# [SET PROBLEM]
Turn every line of the listing below into a numbered list, omitting the blank lines.

# [EXTRACTED ENTRIES]
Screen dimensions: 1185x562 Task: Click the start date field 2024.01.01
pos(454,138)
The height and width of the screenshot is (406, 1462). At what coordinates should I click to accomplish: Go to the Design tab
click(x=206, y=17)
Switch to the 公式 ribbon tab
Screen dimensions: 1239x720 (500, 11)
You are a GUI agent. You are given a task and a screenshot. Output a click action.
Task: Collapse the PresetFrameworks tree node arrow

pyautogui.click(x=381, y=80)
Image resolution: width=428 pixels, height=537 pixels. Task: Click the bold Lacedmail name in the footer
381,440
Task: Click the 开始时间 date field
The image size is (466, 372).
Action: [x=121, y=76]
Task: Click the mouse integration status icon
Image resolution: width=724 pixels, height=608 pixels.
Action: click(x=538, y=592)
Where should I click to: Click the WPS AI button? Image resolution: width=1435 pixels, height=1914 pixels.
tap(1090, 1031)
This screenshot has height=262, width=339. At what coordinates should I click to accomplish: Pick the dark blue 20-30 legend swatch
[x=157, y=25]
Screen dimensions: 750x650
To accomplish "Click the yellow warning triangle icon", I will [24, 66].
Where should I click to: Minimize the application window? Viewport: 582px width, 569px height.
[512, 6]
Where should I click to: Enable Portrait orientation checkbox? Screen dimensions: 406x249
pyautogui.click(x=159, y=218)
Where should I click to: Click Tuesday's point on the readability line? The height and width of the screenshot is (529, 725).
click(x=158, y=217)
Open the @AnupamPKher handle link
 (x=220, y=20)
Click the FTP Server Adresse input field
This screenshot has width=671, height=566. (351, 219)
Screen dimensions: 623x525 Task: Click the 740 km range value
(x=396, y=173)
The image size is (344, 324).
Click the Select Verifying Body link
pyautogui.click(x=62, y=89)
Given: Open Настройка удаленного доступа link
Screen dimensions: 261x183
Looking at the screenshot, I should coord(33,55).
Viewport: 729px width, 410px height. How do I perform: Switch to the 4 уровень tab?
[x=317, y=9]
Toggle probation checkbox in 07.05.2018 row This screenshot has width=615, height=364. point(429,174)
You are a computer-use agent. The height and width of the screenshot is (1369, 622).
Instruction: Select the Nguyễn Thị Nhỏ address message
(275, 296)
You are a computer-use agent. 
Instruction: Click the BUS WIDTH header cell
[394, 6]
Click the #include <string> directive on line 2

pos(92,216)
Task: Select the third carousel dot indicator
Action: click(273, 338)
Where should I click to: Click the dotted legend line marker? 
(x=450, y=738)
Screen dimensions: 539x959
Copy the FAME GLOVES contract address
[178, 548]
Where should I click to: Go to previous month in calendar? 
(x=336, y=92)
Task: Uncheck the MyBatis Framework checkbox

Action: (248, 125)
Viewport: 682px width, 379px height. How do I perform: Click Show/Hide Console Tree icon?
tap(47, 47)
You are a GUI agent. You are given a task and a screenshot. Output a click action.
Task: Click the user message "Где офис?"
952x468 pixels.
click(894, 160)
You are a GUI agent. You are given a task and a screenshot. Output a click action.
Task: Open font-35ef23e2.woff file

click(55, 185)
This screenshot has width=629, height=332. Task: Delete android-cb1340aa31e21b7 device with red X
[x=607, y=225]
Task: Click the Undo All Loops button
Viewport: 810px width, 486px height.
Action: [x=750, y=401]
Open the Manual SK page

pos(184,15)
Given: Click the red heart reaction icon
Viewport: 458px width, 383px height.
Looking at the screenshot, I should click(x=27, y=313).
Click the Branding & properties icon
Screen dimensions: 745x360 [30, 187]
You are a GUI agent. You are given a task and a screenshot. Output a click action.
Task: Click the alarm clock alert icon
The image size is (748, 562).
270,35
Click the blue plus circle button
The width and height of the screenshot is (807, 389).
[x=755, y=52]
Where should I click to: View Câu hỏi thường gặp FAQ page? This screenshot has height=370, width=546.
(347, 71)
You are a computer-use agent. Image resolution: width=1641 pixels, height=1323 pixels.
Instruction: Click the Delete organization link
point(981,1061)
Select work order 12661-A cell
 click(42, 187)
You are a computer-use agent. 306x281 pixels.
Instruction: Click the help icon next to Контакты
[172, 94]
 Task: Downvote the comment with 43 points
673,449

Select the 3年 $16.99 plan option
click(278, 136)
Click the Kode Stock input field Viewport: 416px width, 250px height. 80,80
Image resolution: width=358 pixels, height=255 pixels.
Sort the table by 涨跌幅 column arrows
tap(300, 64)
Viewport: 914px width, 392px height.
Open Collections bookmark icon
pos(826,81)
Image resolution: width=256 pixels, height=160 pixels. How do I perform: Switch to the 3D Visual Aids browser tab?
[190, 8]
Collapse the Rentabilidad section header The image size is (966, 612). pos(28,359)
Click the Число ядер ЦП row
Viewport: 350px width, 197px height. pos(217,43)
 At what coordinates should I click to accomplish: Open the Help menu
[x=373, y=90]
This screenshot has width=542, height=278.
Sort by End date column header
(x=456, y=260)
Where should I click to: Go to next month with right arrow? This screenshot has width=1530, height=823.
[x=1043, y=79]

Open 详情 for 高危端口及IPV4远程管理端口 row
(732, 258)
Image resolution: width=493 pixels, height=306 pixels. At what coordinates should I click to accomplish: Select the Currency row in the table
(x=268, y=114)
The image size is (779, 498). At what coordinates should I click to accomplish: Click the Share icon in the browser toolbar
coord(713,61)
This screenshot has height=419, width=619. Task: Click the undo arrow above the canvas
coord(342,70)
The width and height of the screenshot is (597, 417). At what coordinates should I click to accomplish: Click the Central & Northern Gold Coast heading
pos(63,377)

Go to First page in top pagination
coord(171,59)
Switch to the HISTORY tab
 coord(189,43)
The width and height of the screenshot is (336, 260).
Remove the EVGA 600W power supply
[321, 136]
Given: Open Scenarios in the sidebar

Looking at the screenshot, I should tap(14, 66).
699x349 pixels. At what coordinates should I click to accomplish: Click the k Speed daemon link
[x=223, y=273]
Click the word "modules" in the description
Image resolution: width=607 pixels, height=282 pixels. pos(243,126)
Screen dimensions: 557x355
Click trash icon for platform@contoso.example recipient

# [SOLUTION BELOW]
1. Screen dimensions: 1185x562 Task: Click the start date field 2024.01.01
2. pos(454,138)
3. The height and width of the screenshot is (406, 1462). At what coordinates should I click to accomplish: Go to the Design tab
4. click(x=206, y=17)
5. Switch to the 公式 ribbon tab
6. Screen dimensions: 1239x720 (500, 11)
7. You are a GUI agent. You are given a task and a screenshot. Output a click action.
8. Task: Collapse the PresetFrameworks tree node arrow
9. pyautogui.click(x=381, y=80)
10. Image resolution: width=428 pixels, height=537 pixels. Task: Click the bold Lacedmail name in the footer
11. 381,440
12. Task: Click the 开始时间 date field
13. The image size is (466, 372).
14. Action: [x=121, y=76]
15. Task: Click the mouse integration status icon
16. Image resolution: width=724 pixels, height=608 pixels.
17. Action: click(x=538, y=592)
18. Where should I click to: Click the WPS AI button? Image resolution: width=1435 pixels, height=1914 pixels.
19. tap(1090, 1031)
20. This screenshot has height=262, width=339. At what coordinates should I click to accomplish: Pick the dark blue 20-30 legend swatch
21. [x=157, y=25]
22. Screen dimensions: 750x650
23. To accomplish "Click the yellow warning triangle icon", I will [24, 66].
24. Where should I click to: Minimize the application window? Viewport: 582px width, 569px height.
25. [512, 6]
26. Where should I click to: Enable Portrait orientation checkbox? Screen dimensions: 406x249
27. pyautogui.click(x=159, y=218)
28. Where should I click to: Click Tuesday's point on the readability line? The height and width of the screenshot is (529, 725).
29. click(x=158, y=217)
30. Open the @AnupamPKher handle link
31.  (x=220, y=20)
32. Click the FTP Server Adresse input field
33. This screenshot has width=671, height=566. (351, 219)
34. Screen dimensions: 623x525 Task: Click the 740 km range value
35. (x=396, y=173)
36. The image size is (344, 324).
37. Click the Select Verifying Body link
38. pyautogui.click(x=62, y=89)
39. Given: Open Настройка удаленного доступа link
40. Screen dimensions: 261x183
41. Looking at the screenshot, I should coord(33,55).
42. Viewport: 729px width, 410px height. How do I perform: Switch to the 4 уровень tab?
43. [x=317, y=9]
44. Toggle probation checkbox in 07.05.2018 row This screenshot has width=615, height=364. point(429,174)
45. You are a computer-use agent. The height and width of the screenshot is (1369, 622).
46. Instruction: Select the Nguyễn Thị Nhỏ address message
47. (275, 296)
48. You are a computer-use agent. 
49. Instruction: Click the BUS WIDTH header cell
50. [394, 6]
51. Click the #include <string> directive on line 2
52. pos(92,216)
53. Task: Select the third carousel dot indicator
54. Action: click(273, 338)
55. Where should I click to: Click the dotted legend line marker? 
56. (x=450, y=738)
57. Screen dimensions: 539x959
58. Copy the FAME GLOVES contract address
59. [178, 548]
60. Where should I click to: Go to previous month in calendar? 
61. (x=336, y=92)
62. Task: Uncheck the MyBatis Framework checkbox
63. Action: (248, 125)
64. Viewport: 682px width, 379px height. How do I perform: Click Show/Hide Console Tree icon?
65. tap(47, 47)
66. You are a GUI agent. You are given a task and a screenshot. Output a click action.
67. Task: Click the user message "Где офис?"
68. 952x468 pixels.
69. click(894, 160)
70. You are a GUI agent. You are given a task and a screenshot. Output a click action.
71. Task: Open font-35ef23e2.woff file
72. click(55, 185)
73. This screenshot has width=629, height=332. Task: Delete android-cb1340aa31e21b7 device with red X
74. [x=607, y=225]
75. Task: Click the Undo All Loops button
76. Viewport: 810px width, 486px height.
77. Action: [x=750, y=401]
78. Open the Manual SK page
79. pos(184,15)
80. Given: Click the red heart reaction icon
81. Viewport: 458px width, 383px height.
82. Looking at the screenshot, I should click(x=27, y=313).
83. Click the Branding & properties icon
84. Screen dimensions: 745x360 [30, 187]
85. You are a GUI agent. You are given a task and a screenshot. Output a click action.
86. Task: Click the alarm clock alert icon
87. The image size is (748, 562).
88. 270,35
89. Click the blue plus circle button
90. The width and height of the screenshot is (807, 389).
91. [x=755, y=52]
92. Where should I click to: View Câu hỏi thường gặp FAQ page? This screenshot has height=370, width=546.
93. (347, 71)
94. You are a computer-use agent. Image resolution: width=1641 pixels, height=1323 pixels.
95. Instruction: Click the Delete organization link
96. point(981,1061)
97. Select work order 12661-A cell
98.  click(42, 187)
99. You are a computer-use agent. 306x281 pixels.
100. Instruction: Click the help icon next to Контакты
101. [172, 94]
102.  Task: Downvote the comment with 43 points
103. 673,449
104. Select the 3年 $16.99 plan option
105. click(278, 136)
106. Click the Kode Stock input field Viewport: 416px width, 250px height. 80,80
107. Image resolution: width=358 pixels, height=255 pixels.
108. Sort the table by 涨跌幅 column arrows
109. tap(300, 64)
110. Viewport: 914px width, 392px height.
111. Open Collections bookmark icon
112. pos(826,81)
113. Image resolution: width=256 pixels, height=160 pixels. How do I perform: Switch to the 3D Visual Aids browser tab?
114. [190, 8]
115. Collapse the Rentabilidad section header The image size is (966, 612). pos(28,359)
116. Click the Число ядер ЦП row
117. Viewport: 350px width, 197px height. pos(217,43)
118.  At what coordinates should I click to accomplish: Open the Help menu
119. [x=373, y=90]
120. This screenshot has width=542, height=278.
121. Sort by End date column header
122. (x=456, y=260)
123. Where should I click to: Go to next month with right arrow? This screenshot has width=1530, height=823.
124. [x=1043, y=79]
125. Open 详情 for 高危端口及IPV4远程管理端口 row
126. (732, 258)
127. Image resolution: width=493 pixels, height=306 pixels. At what coordinates should I click to accomplish: Select the Currency row in the table
128. (x=268, y=114)
129. The image size is (779, 498). At what coordinates should I click to accomplish: Click the Share icon in the browser toolbar
130. coord(713,61)
131. This screenshot has height=419, width=619. Task: Click the undo arrow above the canvas
132. coord(342,70)
133. The width and height of the screenshot is (597, 417). At what coordinates should I click to accomplish: Click the Central & Northern Gold Coast heading
134. pos(63,377)
135. Go to First page in top pagination
136. coord(171,59)
137. Switch to the HISTORY tab
138.  coord(189,43)
139. The width and height of the screenshot is (336, 260).
140. Remove the EVGA 600W power supply
141. [321, 136]
142. Given: Open Scenarios in the sidebar
143. Looking at the screenshot, I should tap(14, 66).
144. 699x349 pixels. At what coordinates should I click to accomplish: Click the k Speed daemon link
145. [x=223, y=273]
146. Click the word "modules" in the description
147. Image resolution: width=607 pixels, height=282 pixels. pos(243,126)
148. Screen dimensions: 557x355
149. Click trash icon for platform@contoso.example recipient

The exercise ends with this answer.